◆ SHORT TASK
Count the lines in the material below that contain the string "section", treating uppercase and lowercase as different, and reply with that number alone.

----- SOURCE MATERIAL -----

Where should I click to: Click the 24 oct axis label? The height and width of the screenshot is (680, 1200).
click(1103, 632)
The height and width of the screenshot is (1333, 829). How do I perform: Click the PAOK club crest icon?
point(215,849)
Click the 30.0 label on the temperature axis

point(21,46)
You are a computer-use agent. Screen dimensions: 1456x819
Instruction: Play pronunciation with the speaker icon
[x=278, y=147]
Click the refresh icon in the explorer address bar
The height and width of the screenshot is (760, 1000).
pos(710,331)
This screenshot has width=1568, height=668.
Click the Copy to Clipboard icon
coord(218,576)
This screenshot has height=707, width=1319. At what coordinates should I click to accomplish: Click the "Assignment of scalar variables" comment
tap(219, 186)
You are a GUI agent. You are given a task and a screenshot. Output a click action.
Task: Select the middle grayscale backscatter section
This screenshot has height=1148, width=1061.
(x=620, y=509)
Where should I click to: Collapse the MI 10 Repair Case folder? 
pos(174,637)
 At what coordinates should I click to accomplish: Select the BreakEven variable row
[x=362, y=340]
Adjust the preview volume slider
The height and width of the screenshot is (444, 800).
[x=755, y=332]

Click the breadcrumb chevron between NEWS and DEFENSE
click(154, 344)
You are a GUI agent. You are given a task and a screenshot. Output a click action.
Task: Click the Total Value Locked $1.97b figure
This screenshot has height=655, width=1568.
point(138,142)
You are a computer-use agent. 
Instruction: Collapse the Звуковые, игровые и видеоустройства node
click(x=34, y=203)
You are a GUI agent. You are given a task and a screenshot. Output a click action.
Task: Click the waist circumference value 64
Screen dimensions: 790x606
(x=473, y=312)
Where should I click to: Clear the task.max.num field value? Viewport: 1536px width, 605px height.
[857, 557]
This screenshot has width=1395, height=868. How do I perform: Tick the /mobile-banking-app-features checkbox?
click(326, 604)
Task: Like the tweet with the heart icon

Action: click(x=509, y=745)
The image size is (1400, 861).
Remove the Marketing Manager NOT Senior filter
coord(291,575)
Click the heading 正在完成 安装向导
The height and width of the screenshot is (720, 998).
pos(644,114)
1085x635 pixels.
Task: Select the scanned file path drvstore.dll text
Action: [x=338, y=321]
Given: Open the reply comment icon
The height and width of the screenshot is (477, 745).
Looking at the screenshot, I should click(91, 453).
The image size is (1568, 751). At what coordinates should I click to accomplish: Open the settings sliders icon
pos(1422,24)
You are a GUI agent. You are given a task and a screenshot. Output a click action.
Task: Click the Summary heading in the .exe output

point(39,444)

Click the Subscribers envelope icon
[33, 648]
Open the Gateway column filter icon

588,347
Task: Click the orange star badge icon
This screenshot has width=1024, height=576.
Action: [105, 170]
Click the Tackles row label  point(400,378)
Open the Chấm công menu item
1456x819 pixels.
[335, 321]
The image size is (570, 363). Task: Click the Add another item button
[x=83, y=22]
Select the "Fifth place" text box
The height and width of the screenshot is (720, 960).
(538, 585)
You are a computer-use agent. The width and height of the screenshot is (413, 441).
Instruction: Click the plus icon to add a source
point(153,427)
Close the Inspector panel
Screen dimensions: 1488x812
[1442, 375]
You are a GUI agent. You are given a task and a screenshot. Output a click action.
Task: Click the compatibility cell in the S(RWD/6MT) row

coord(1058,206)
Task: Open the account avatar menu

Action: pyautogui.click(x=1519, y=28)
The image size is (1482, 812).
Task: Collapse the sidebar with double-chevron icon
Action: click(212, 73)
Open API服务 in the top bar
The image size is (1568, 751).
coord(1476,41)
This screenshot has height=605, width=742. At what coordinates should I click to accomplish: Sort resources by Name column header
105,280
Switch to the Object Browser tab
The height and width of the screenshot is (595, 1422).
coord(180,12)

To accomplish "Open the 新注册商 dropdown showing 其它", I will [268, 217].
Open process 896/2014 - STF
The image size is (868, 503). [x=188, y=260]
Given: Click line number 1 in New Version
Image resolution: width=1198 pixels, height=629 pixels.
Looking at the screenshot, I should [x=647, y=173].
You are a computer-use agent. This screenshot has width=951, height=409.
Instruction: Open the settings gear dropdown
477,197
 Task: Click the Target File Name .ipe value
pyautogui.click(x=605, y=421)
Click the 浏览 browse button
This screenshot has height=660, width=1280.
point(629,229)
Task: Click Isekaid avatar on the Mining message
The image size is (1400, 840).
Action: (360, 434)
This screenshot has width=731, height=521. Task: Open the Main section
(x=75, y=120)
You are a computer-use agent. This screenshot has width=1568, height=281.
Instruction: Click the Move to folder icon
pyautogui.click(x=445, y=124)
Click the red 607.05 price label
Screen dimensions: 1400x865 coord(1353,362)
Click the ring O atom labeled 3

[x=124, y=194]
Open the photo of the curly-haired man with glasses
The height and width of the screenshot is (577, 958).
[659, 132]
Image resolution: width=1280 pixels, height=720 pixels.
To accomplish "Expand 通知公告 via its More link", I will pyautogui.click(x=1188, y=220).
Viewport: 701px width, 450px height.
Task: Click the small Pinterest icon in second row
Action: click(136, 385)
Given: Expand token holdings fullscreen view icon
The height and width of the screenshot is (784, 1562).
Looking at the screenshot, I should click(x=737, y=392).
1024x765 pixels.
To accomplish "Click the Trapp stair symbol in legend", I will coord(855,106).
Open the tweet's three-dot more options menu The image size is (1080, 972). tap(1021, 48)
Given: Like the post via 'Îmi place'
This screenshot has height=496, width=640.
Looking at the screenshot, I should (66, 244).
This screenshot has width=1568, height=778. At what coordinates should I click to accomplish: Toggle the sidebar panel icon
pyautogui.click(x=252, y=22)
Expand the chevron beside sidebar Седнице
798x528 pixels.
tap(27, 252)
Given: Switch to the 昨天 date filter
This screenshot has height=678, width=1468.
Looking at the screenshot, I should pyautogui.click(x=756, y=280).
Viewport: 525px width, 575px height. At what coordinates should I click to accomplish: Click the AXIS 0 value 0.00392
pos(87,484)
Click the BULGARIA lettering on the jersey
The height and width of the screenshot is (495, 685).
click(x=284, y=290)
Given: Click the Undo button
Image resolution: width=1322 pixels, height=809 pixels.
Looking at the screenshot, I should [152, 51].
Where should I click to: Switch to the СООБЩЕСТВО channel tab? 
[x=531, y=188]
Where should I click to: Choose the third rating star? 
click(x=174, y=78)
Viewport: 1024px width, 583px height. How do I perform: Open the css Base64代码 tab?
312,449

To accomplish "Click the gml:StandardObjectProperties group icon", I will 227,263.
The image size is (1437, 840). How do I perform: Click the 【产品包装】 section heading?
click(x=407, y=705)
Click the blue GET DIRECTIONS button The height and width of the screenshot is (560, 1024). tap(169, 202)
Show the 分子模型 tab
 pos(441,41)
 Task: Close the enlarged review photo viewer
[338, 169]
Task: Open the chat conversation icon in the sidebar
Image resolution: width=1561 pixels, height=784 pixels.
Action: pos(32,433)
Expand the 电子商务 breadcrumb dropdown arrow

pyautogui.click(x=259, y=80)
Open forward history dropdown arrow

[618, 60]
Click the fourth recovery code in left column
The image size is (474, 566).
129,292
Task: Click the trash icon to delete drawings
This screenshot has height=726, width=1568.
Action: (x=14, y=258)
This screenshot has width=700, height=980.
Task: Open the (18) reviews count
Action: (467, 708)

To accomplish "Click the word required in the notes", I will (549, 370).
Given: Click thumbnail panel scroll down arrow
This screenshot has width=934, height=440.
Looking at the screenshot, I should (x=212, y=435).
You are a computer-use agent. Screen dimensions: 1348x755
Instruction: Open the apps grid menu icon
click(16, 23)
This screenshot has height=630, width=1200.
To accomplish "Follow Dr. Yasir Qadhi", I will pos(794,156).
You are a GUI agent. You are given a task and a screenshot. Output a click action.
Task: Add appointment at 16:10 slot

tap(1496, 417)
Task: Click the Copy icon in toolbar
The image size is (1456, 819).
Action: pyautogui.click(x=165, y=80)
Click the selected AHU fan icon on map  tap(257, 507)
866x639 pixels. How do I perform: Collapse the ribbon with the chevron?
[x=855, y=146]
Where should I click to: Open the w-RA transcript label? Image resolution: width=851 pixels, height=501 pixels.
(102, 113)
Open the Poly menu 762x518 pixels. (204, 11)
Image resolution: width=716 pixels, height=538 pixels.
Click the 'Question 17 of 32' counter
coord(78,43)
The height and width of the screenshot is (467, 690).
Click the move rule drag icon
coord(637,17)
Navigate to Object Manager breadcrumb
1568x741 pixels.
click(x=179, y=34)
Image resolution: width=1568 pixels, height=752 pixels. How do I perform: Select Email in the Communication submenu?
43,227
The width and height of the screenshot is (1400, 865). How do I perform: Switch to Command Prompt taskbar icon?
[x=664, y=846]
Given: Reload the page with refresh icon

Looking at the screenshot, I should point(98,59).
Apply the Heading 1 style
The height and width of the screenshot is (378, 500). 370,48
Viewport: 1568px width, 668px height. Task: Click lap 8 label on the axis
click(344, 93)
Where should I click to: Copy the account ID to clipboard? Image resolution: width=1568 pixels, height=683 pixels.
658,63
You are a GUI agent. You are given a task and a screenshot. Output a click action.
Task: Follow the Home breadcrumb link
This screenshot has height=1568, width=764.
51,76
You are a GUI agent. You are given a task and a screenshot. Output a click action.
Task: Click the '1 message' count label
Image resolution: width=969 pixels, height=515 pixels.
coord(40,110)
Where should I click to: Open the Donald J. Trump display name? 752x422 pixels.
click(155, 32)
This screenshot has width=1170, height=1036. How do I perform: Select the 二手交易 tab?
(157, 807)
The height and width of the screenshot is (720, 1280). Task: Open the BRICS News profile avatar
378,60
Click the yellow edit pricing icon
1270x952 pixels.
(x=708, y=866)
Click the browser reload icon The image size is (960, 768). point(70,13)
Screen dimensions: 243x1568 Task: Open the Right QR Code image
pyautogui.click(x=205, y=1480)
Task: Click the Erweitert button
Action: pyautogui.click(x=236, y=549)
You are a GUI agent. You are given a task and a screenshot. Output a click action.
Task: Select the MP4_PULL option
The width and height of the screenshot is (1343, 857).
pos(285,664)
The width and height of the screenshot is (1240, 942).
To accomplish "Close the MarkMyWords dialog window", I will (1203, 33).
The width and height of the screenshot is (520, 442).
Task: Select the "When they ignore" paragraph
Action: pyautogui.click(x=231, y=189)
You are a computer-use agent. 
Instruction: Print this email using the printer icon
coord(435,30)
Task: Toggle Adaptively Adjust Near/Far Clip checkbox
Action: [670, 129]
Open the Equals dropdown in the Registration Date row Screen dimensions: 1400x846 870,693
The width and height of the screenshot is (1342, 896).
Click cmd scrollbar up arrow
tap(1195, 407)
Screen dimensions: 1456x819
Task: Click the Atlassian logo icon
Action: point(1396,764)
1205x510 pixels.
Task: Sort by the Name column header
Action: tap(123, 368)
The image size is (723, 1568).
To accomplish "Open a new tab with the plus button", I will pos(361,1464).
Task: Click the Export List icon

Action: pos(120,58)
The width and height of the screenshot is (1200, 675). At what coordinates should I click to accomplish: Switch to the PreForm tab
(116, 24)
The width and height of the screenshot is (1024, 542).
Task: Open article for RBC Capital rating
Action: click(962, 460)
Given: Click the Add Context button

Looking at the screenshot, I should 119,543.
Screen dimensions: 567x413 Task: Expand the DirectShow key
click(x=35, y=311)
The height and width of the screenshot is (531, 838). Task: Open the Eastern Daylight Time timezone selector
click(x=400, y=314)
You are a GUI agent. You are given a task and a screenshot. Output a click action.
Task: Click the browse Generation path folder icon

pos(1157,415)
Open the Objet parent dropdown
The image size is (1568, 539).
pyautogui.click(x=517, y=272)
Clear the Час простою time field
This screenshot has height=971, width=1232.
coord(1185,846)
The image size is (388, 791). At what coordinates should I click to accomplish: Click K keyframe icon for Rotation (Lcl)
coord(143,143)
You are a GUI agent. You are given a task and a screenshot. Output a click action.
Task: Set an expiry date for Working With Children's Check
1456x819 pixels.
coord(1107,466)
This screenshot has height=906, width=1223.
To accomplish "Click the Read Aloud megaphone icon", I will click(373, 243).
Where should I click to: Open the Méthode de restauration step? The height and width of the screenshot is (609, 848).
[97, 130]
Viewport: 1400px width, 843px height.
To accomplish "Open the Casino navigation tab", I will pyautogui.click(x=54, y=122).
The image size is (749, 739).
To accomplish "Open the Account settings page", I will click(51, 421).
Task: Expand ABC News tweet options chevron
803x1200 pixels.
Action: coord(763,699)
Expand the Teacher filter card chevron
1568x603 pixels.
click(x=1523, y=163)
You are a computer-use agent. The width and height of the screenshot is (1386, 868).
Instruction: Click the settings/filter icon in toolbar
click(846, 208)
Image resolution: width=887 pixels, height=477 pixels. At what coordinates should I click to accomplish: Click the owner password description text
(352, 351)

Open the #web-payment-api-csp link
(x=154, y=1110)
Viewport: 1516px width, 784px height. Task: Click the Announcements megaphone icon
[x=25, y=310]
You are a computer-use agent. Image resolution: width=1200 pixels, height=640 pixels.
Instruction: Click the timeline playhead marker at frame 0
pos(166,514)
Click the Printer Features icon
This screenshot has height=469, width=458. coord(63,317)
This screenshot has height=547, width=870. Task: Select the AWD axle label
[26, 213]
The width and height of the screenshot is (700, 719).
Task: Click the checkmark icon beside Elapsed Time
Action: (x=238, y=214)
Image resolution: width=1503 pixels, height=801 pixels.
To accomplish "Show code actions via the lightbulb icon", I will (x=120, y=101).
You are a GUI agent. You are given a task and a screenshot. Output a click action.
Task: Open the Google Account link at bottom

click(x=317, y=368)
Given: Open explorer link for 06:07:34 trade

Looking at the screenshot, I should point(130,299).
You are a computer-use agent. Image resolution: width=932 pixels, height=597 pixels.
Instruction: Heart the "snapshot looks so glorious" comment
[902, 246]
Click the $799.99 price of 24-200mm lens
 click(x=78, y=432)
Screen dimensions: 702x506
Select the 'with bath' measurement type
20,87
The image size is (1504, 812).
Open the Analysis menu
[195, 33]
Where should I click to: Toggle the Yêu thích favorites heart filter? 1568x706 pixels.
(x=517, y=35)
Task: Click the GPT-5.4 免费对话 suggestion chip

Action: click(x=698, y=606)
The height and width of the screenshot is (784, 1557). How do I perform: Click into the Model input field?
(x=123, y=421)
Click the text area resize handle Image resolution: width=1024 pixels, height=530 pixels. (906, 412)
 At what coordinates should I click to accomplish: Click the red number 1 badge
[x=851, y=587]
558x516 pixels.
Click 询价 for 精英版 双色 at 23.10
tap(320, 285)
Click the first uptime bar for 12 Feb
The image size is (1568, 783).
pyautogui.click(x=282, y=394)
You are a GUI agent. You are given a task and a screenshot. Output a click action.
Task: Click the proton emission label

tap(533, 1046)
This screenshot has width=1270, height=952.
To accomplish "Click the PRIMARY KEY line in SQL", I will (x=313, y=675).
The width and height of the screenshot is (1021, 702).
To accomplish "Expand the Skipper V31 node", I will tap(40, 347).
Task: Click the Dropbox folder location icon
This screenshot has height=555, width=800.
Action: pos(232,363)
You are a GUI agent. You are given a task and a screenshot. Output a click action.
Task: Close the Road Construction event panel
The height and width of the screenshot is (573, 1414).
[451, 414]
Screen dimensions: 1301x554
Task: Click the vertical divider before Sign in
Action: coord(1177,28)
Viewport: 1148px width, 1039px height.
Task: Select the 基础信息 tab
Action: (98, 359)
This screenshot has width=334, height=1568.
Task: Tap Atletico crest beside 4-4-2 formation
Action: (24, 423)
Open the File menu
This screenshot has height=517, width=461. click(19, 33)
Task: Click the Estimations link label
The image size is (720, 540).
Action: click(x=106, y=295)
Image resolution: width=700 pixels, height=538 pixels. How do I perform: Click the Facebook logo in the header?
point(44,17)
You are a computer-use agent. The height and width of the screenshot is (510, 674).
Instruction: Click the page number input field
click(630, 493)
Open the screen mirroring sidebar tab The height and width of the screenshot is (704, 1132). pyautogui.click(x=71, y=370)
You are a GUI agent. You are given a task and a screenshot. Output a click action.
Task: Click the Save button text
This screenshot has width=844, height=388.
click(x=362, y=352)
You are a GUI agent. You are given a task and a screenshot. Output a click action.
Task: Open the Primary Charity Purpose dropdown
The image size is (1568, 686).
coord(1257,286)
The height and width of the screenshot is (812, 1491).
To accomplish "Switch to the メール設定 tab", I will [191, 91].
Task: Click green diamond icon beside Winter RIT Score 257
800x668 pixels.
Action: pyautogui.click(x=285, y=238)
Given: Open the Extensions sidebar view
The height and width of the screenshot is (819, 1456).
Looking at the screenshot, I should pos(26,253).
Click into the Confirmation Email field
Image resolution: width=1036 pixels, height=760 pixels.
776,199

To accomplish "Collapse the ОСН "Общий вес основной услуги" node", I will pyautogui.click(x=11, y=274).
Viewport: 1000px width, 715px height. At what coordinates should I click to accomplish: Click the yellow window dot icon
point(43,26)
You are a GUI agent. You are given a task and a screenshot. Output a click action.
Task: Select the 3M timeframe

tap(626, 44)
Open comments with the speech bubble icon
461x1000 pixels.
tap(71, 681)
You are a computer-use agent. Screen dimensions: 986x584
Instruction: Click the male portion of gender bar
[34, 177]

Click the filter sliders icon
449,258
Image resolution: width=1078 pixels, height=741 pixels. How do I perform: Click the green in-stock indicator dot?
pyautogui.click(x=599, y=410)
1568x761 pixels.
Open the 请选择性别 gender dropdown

-----

◆ SOLUTION FOR THIS PROBLEM
3